>>

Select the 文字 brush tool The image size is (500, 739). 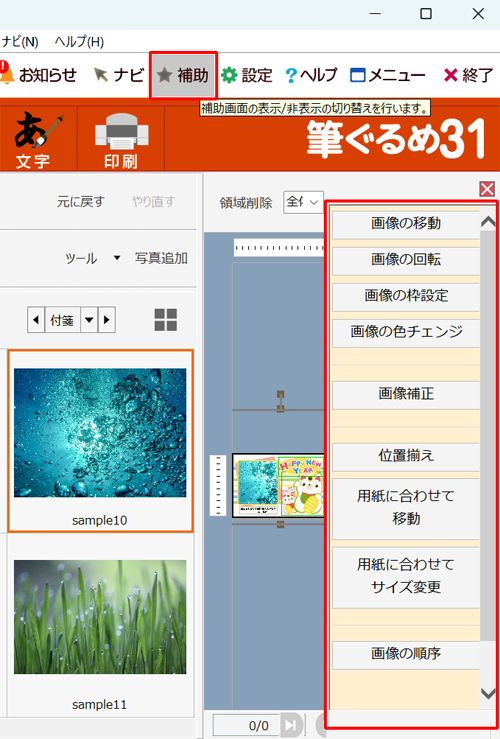39,139
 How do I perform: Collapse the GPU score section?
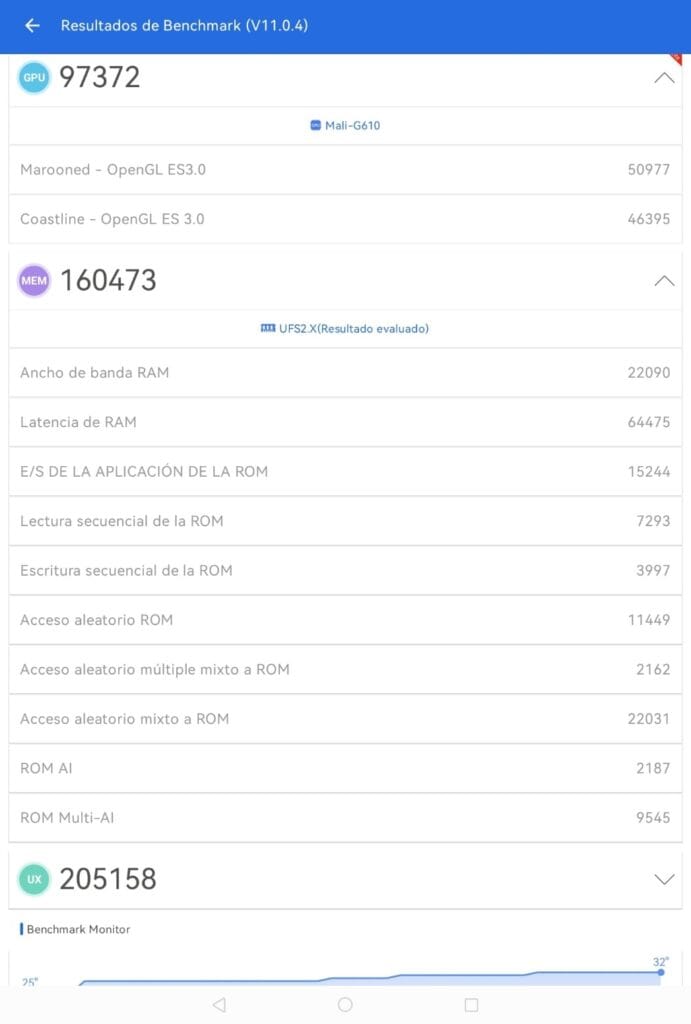point(664,78)
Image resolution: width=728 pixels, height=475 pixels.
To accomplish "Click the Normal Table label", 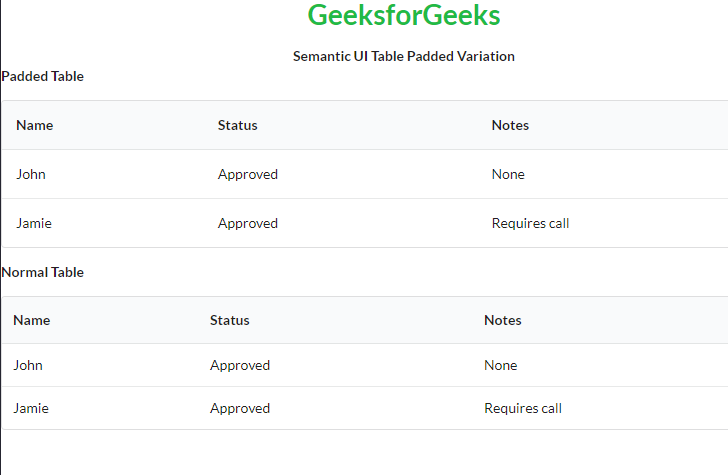I will tap(43, 272).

<<

- Work to complete: Find every line in the items above that contains the word "score" and copy each one. Case counts.

- Full response:
 How do I perform: Collapse the GPU score section?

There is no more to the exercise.